External link: https://www.denvillescientific.com/products/spinsmart%E2%84%A2-plasmid-miniprep-dna-purification-kit-with-reagents--50-preps
Protocol Citation: Denville Scientific 2016. SpinSmart Plasmid Purification: Low-copy plasmid DNA, P1 constructs, or cosmids. protocols.io https://dx.doi.org/10.17504/protocols.io.gribv4e
License: This is an open access protocol distributed under the terms of the Creative Commons Attribution License, which permits unrestricted use, distribution, and reproduction in any medium, provided the original author and source are credited
Protocol status: Working
Created: December 14, 2016
Last Modified: November 09, 2017
Protocol Integer ID: 4618
Abstract
SpinSmart Plasmid Miniprep kits are designed to rapidly purify plasmid DNA from bacterial cultures.
Guidelines
Spin Smart Plasmid Miniprep Kit Components
Equipment to be supplied by user
96-100% ethanol
1.5 ml microcentrifuge tubes
Manual piEquipment to be supplied by userpettors and disposable pipette tips
Centrifuge for microcentrifuge tubes
Personal protection equipment (lab coat, gloves, goggles)
Product description
SpinSmart Plasmid Miniprep kits are designed to rapidly purify plasmid DNA from bacterial cultures. Bacteria are grown overnight in culture media, then harvested by centrifugation. Pelleted bacterial cells are resuspended in PB1 buffer, then alkaline lysis buffer PB2 releases plasmid DNA from the cells. The reaction is neutralized by PB3 buffer, which also creates appropriate conditions for binding plasmid DNA to the SpinSmart Plasmid Miniprep silica membrane. A centrifugation step pellets precipitated protein, genomic DNA, and cell debris. The supernatant is loaded onto a SpinSmart Plasmid Miniprep binding column.
Salts, metabolites, and soluble cellular debris are removed by wash steps with ethanolic PB5 Wash Buffer. After the wash steps, plasmid DNA is eluted from the column with PB6 Elution Buffer (5 mM Tris/HCl, pH 8.5). If host strains with high levels of nucleases are used, we recommend an additional washing step with pre-warmed PB4 Wash Buffer. The additional wash with PB4 will also increase the reading length of automated fluorescent DNA sequencing reactions.
SpinSmart Plasmid Columns have a DNA binding capacity of 60 µg.
SpinSmart purified plasmid DNA is suitable for applications like automated fluorescent DNA sequencing, PCR, or other enzymatic reactions.
Growth of bacterial cultures
Plasmid DNA quality and yield is highly dependent on the type of culture media and antibiotics used, the bacterial host strain, the plasmid type, size, and copy number.

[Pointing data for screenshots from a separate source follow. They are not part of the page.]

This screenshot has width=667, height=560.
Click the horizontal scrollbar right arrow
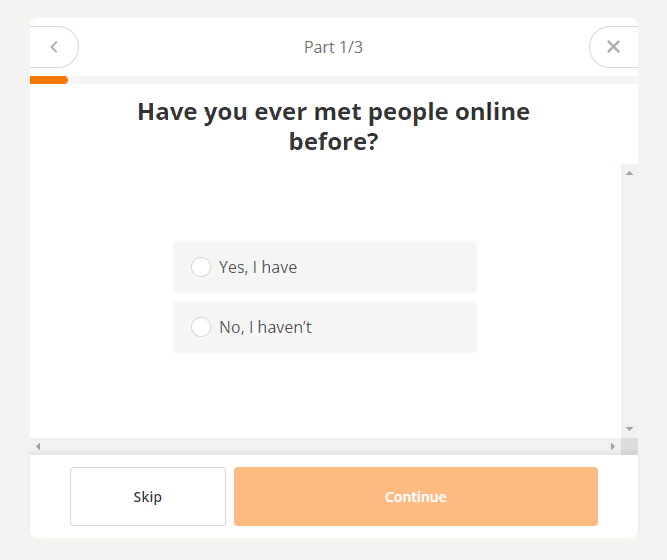613,446
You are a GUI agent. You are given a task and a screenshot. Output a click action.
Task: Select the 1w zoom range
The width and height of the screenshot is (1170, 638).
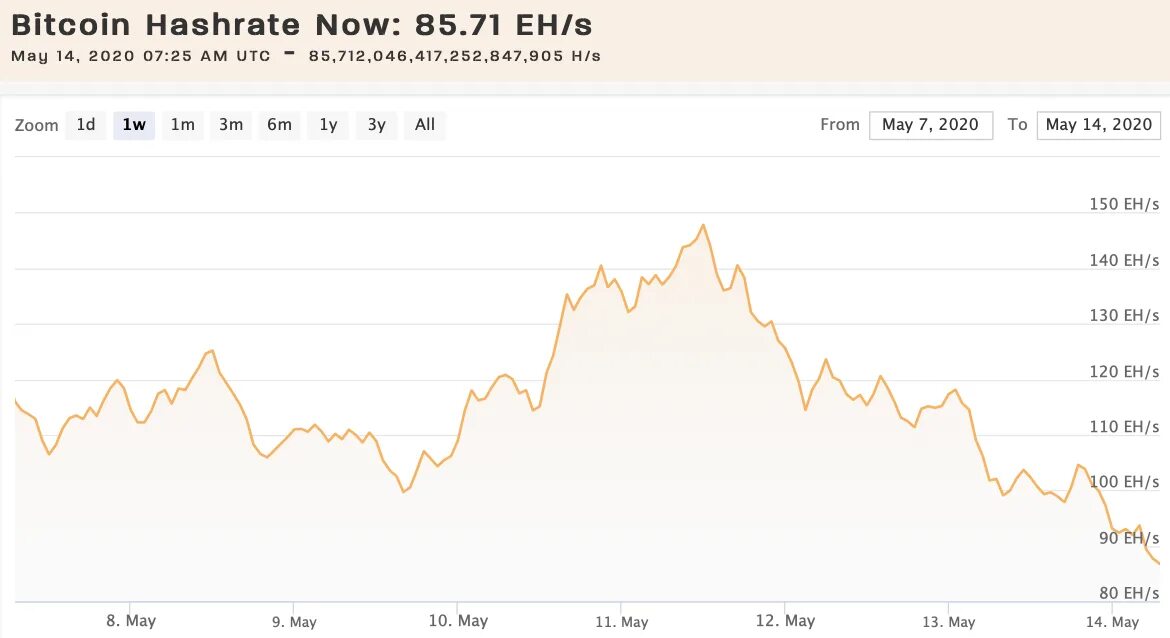(x=134, y=125)
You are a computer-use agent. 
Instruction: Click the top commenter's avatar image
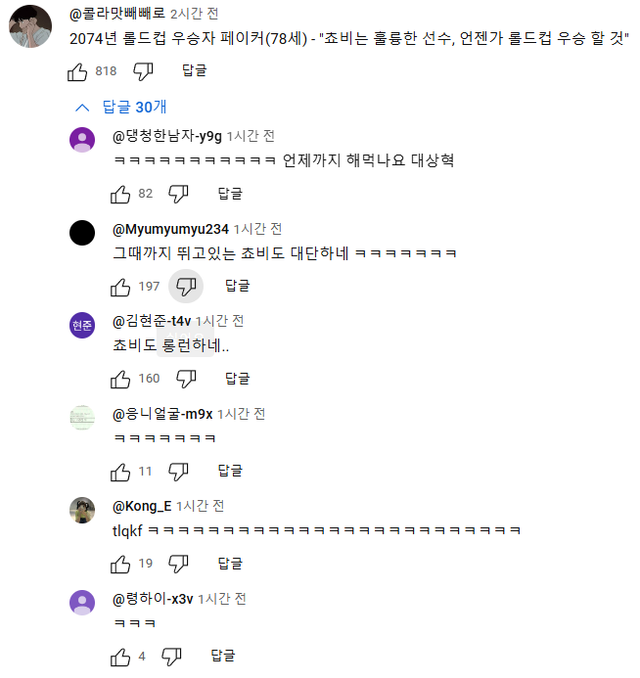[x=28, y=26]
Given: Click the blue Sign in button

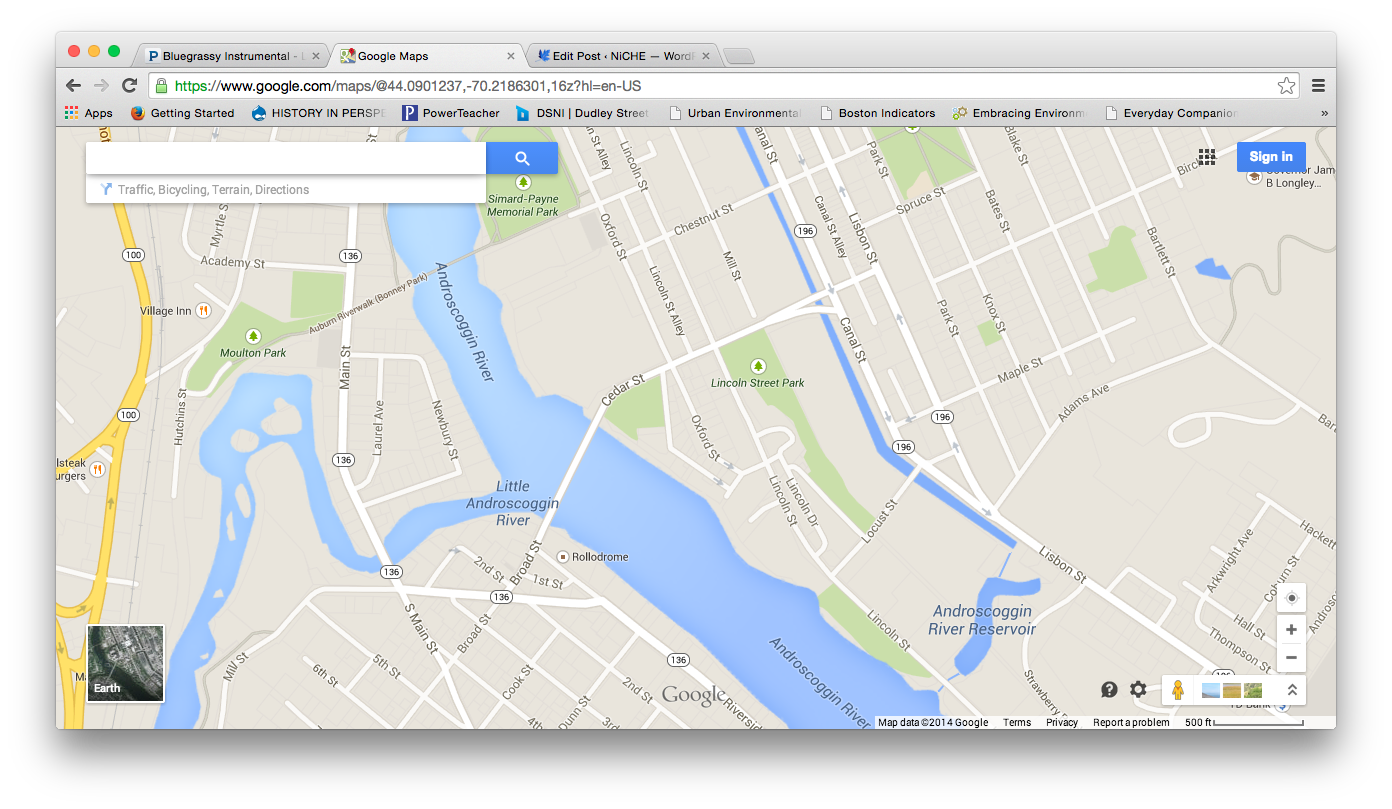Looking at the screenshot, I should tap(1270, 157).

LB (Luria Bertani) medium is recommended for standard, high-copy plasmids. The cell culture should be incubated at 37°C with constant shaking (200-250 rpm) preferably 12-16 h overnight. The culture should be grown to an OD600 of 3-6. Rich media, such as 2xYT (Yeast/Tryptone), TB (Terrific Broth) or CircleGrow, can also be used. Bacteria grow faster in rich media, so they reach the stationary phase much earlier than in LB medium (≤ 12 h), and they also achieve higher cell masses. However, this does not necessarily yield more plasmid DNA. Overgrowing a culture could lead to a high percentage of dead or starving cells, which can result in plasmid DNA that is partially degraded or contaminated with chromosomal DNA. Culture medium and incubation time must be optimized for each host strain/plasmid construct combination individually.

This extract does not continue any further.